Just as there are many travelers who return home without any profound shift in their worldviews, there are many who do experience that shift without stepping foot outside their hometowns.
I’d like to use my partner as a case study. While she has lived in various cities across Canada and has driven some great distances, she has never traveled outside of North America. She has never been immersed in foreign languages, customs, and different ways of living. Yet she is one of the most conscious, aware, compassionate, sensitive, open-minded people I’ve ever met. She is much more open-minded than the majority of travelers I’ve met. And I’m sure she’s not the only one.
What if we look at travel from another perspective? Rather than travel being arriving at some foreign destination, what if it were just a departure from our own culture? Following that, do we need to physically go somewhere to remove ourselves from our culture? I think Daniel Suelo would argue that we don’t.
Whether we like to admit it or not, we are guided along our path by a culture that is incessantly chattering in our ears, telling us how to behave, what to wear, what to like, how to think, how we should feel about ourselves. And since the way we treat others is a reflection on the way we treat ourselves, it should follow that if I free myself from thinking how I should be, then I free myself from thinking how others should be. To me, this is a step in opening our minds, in beating down prejudice.

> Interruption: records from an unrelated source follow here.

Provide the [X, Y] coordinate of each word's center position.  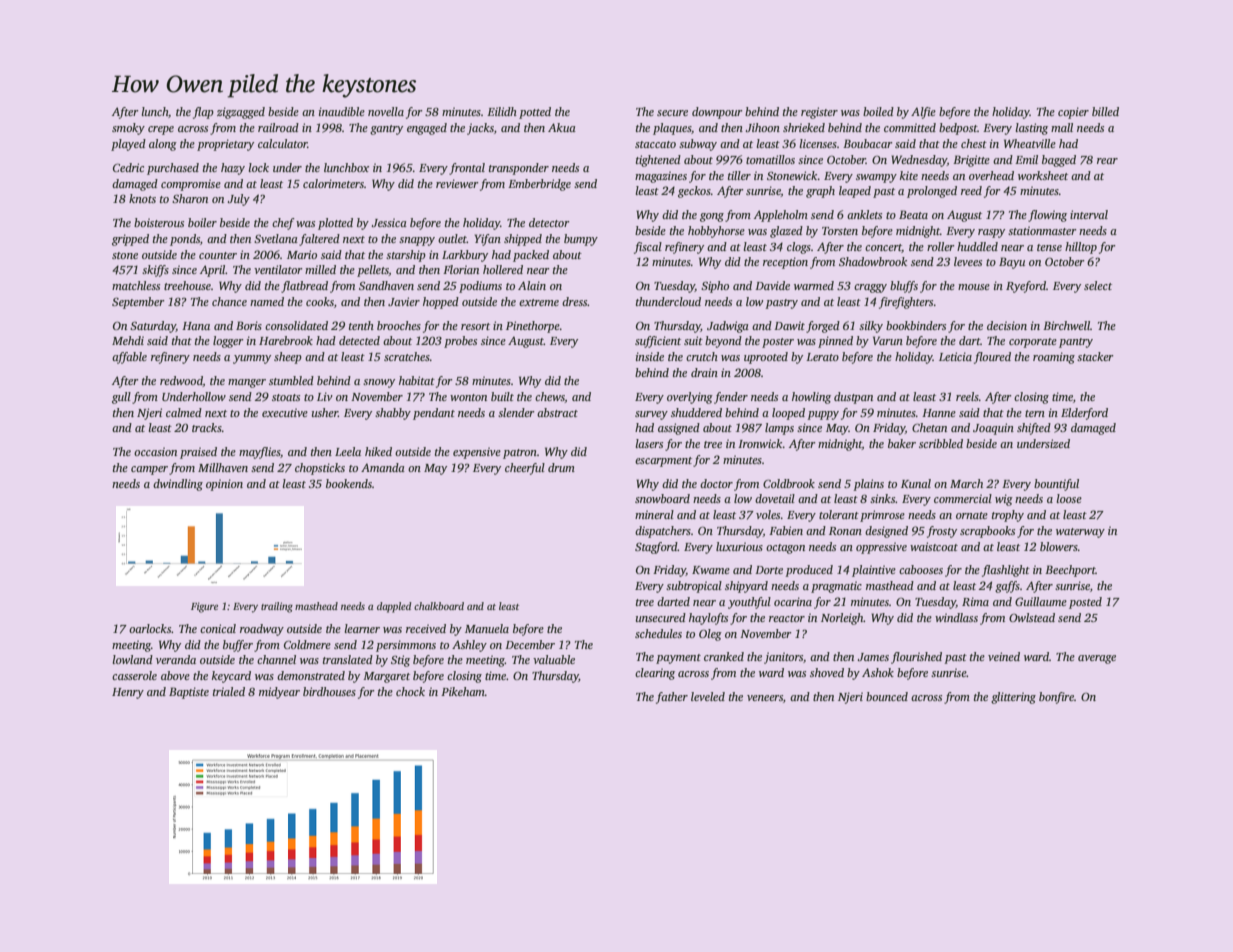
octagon [785, 549]
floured [992, 358]
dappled [394, 607]
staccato [655, 144]
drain [704, 372]
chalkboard [439, 606]
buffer [238, 646]
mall [1062, 127]
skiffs [155, 271]
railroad [278, 127]
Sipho [715, 287]
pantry [1076, 343]
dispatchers [663, 532]
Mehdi [128, 340]
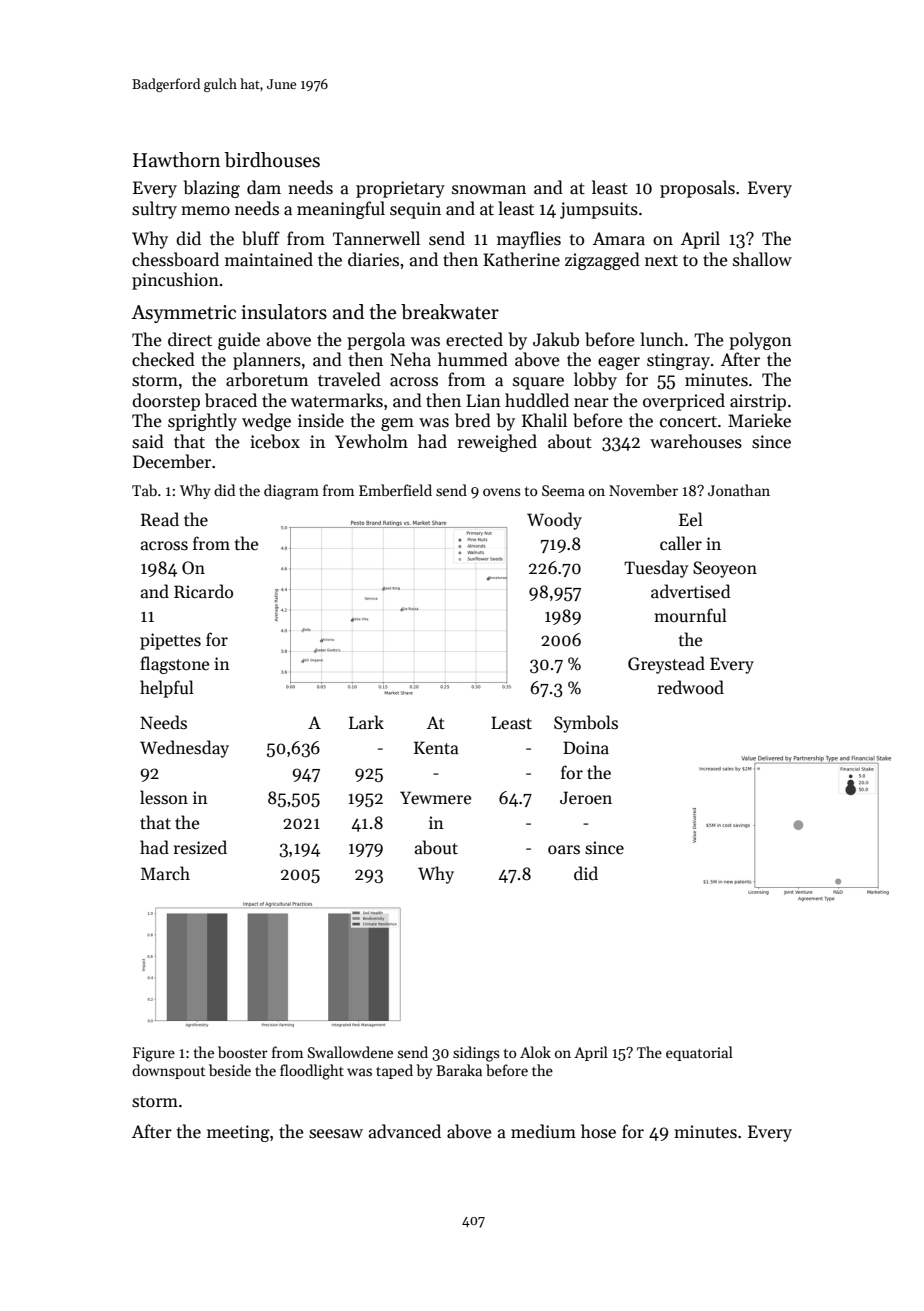  I want to click on helpful, so click(167, 689).
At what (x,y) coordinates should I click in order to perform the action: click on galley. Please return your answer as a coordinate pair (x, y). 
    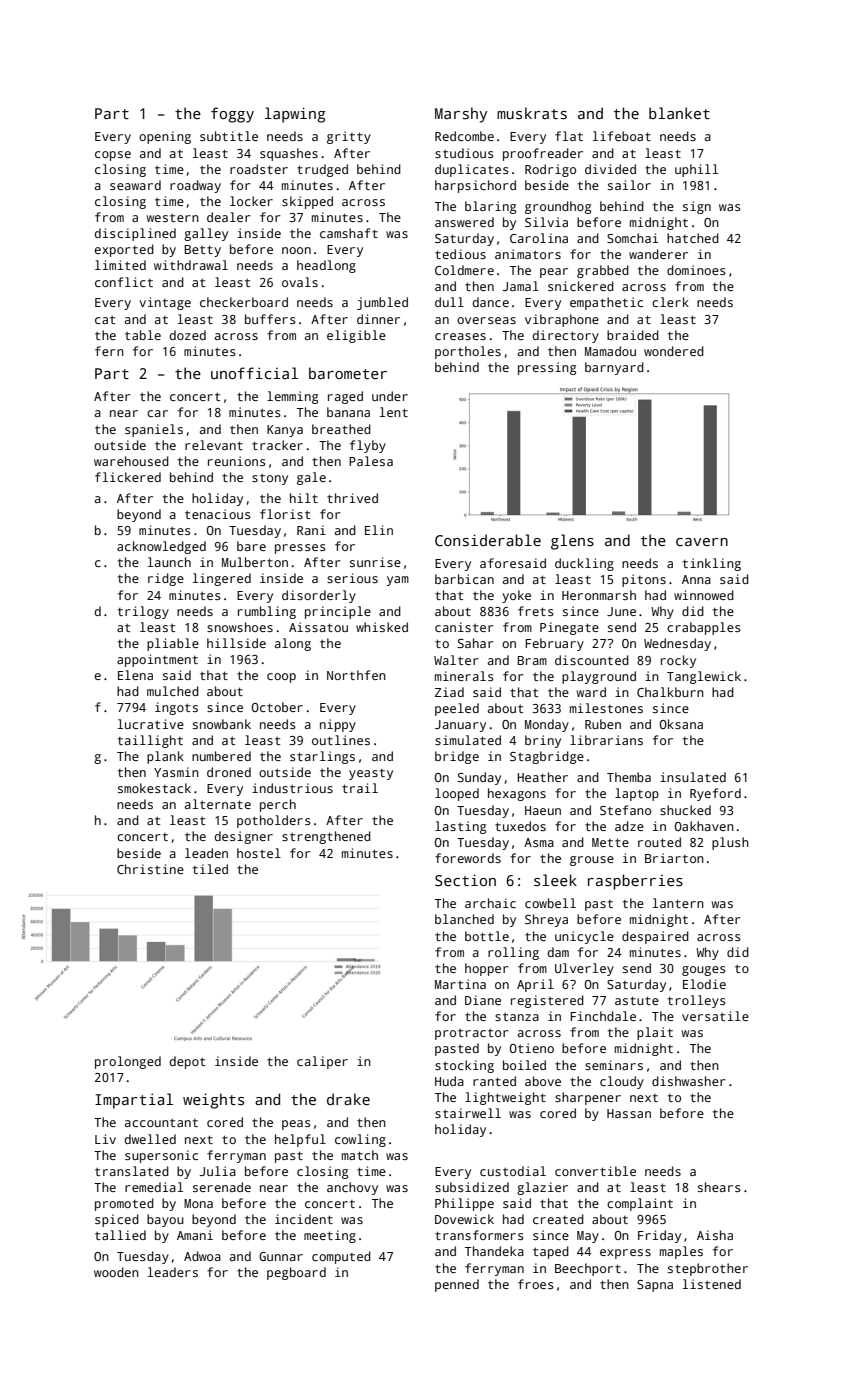
    Looking at the image, I should click on (206, 234).
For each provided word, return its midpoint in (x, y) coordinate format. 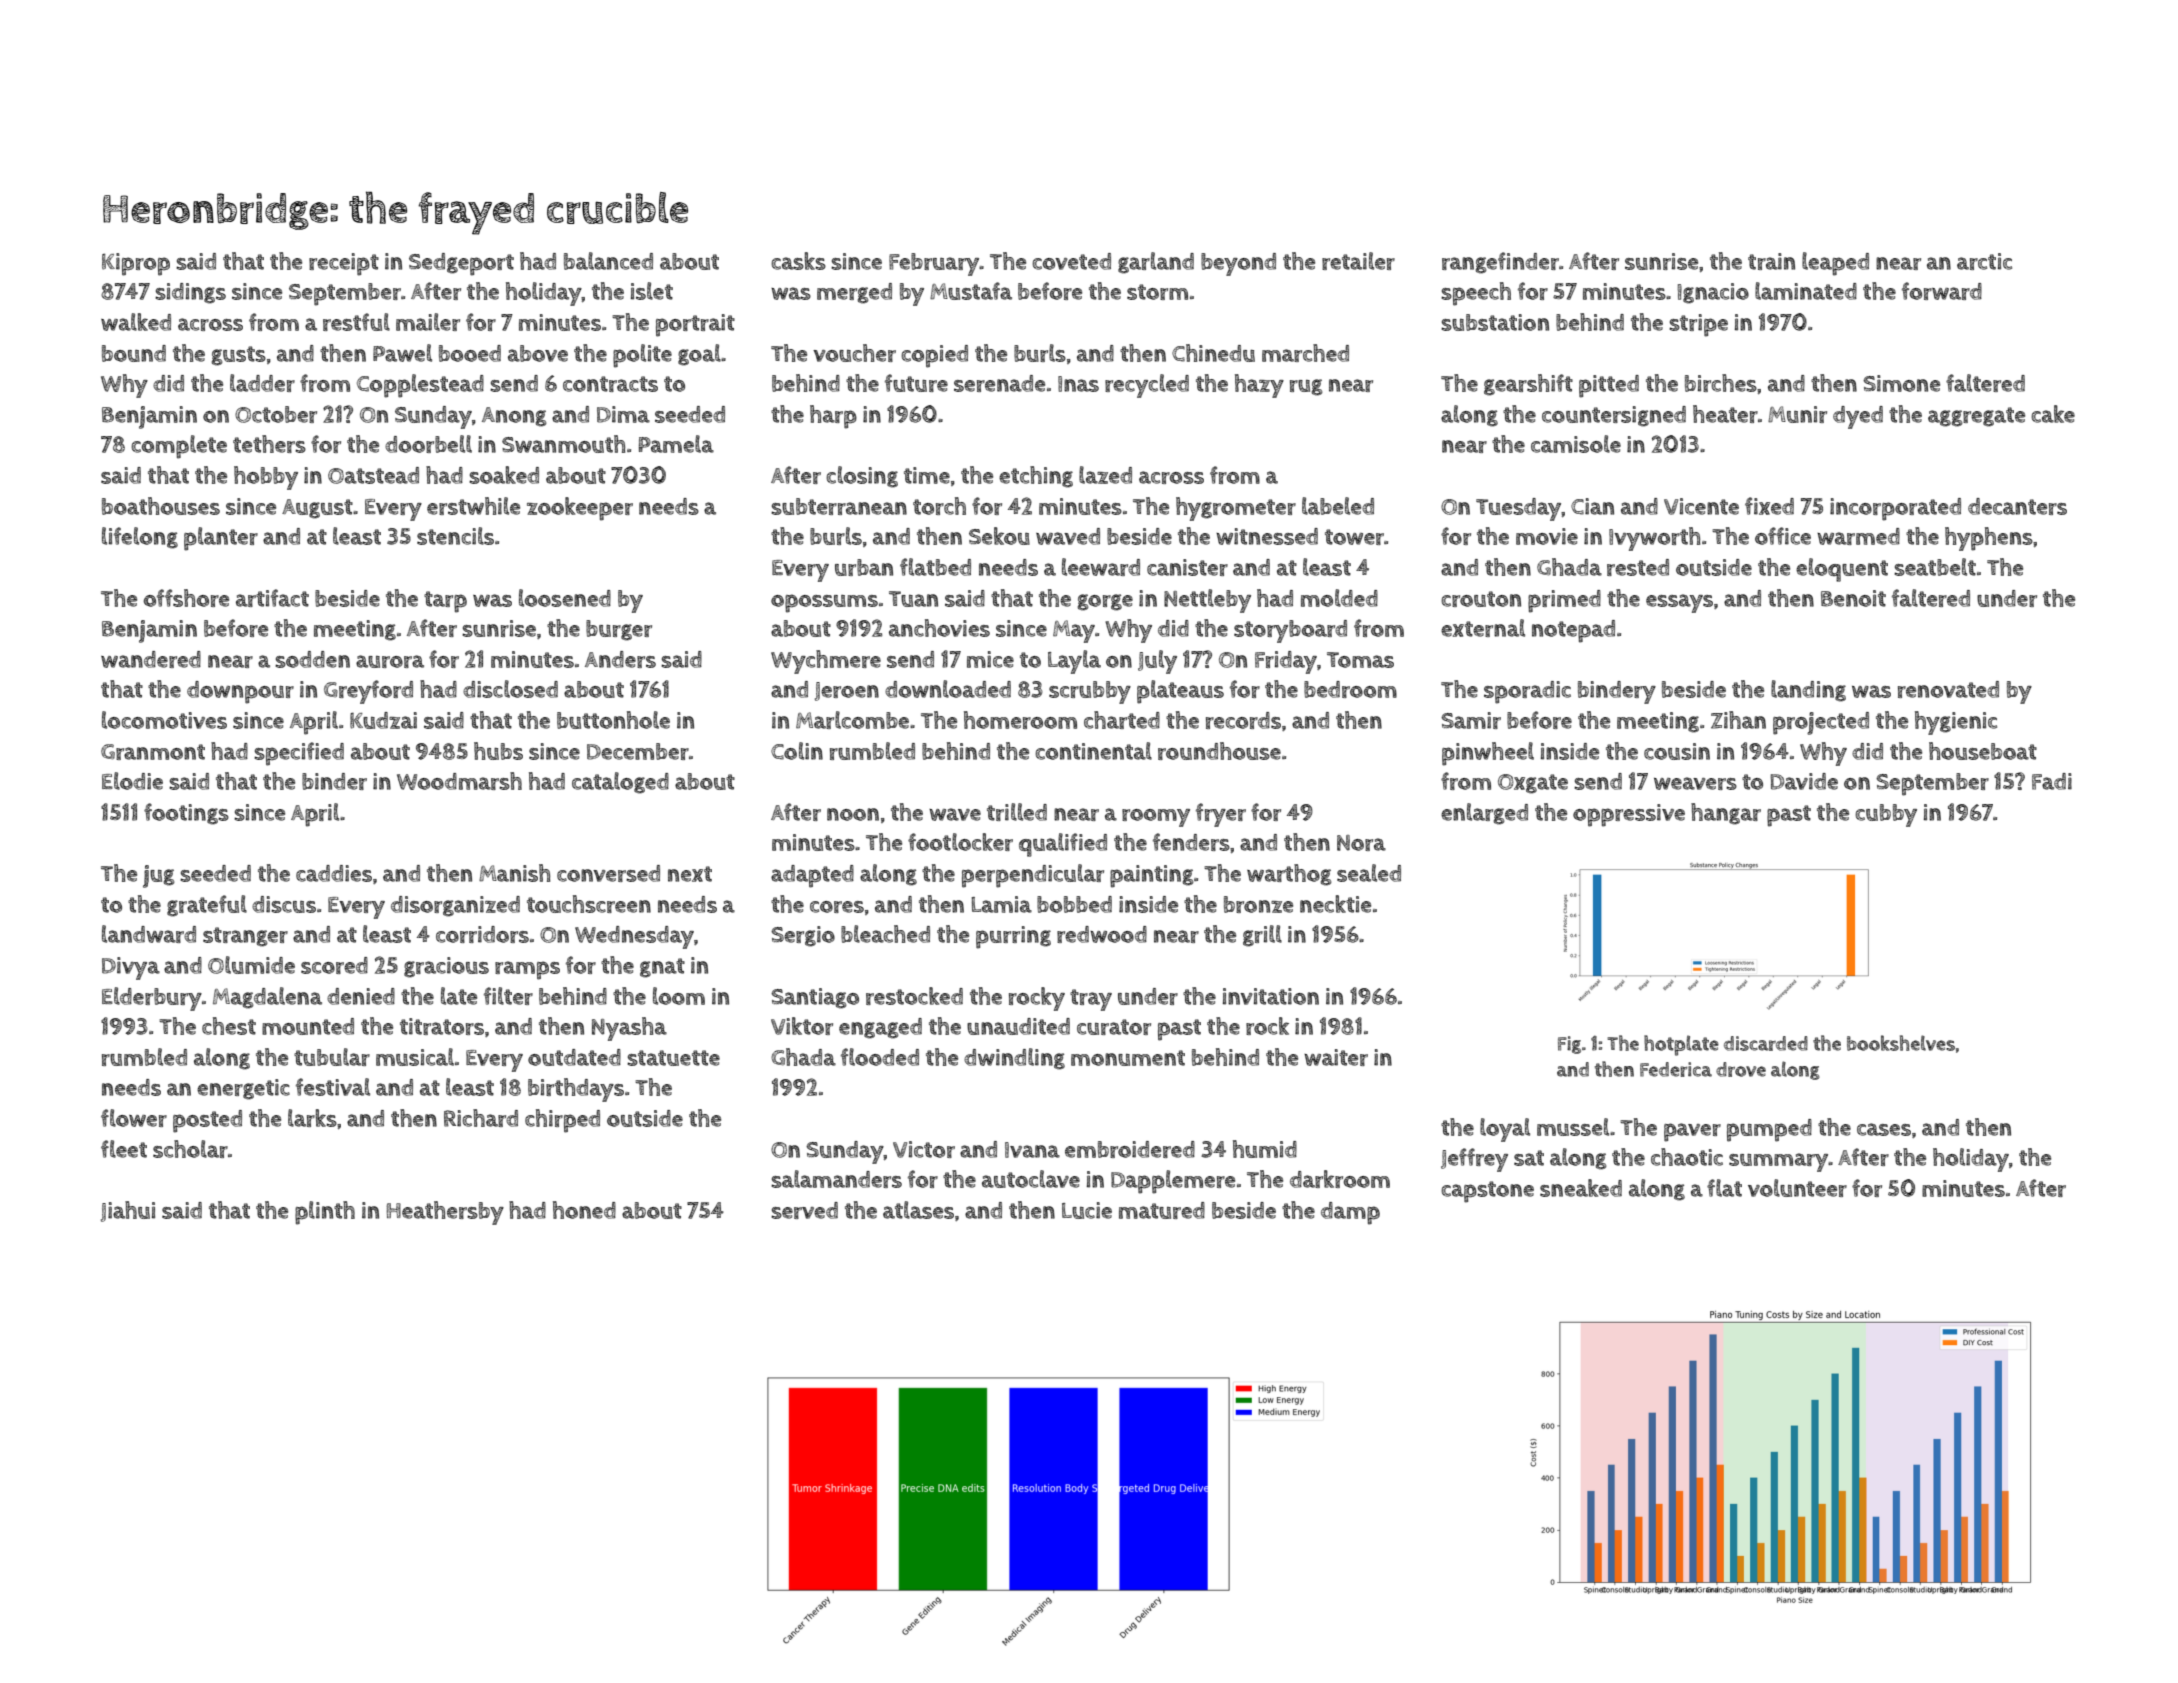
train (1771, 261)
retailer (1358, 261)
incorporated (1895, 509)
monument (1128, 1058)
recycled (1147, 386)
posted (207, 1121)
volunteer (1797, 1188)
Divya (131, 968)
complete (179, 447)
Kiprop (136, 264)
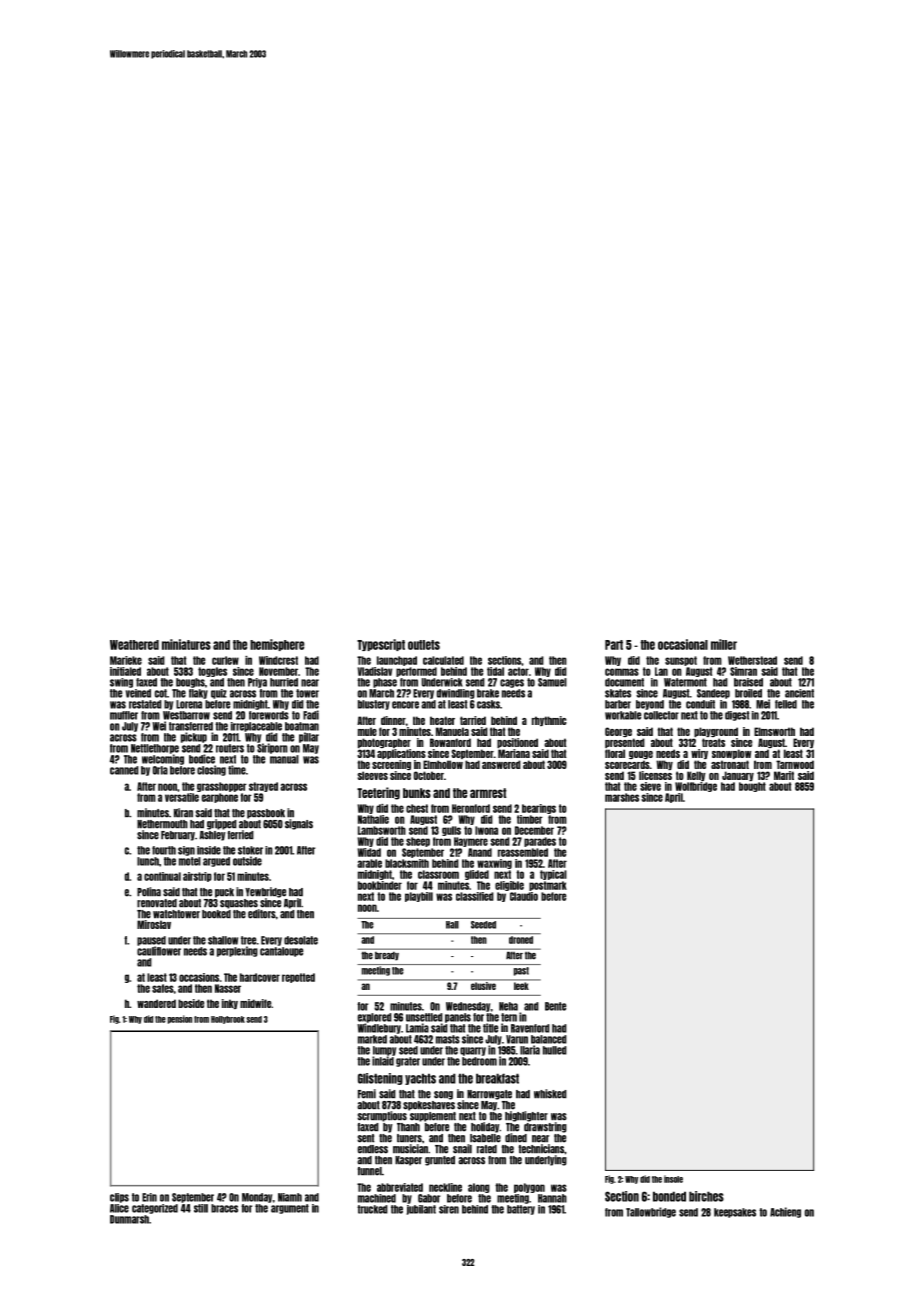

In this context, perhaps to travel would mean to turn off the television, boycott “lifestyle” magazines, stop reading newspapers.
What I’m getting at is this: Travelers don’t own the patent on how to be a better person. We all have our own paths in life and we should be encouraging and supporting each other in whatever it is we want to do.
By all means, travel. Or don’t. Go to college. Or don’t. Just think for yourselves, and keep an open mind.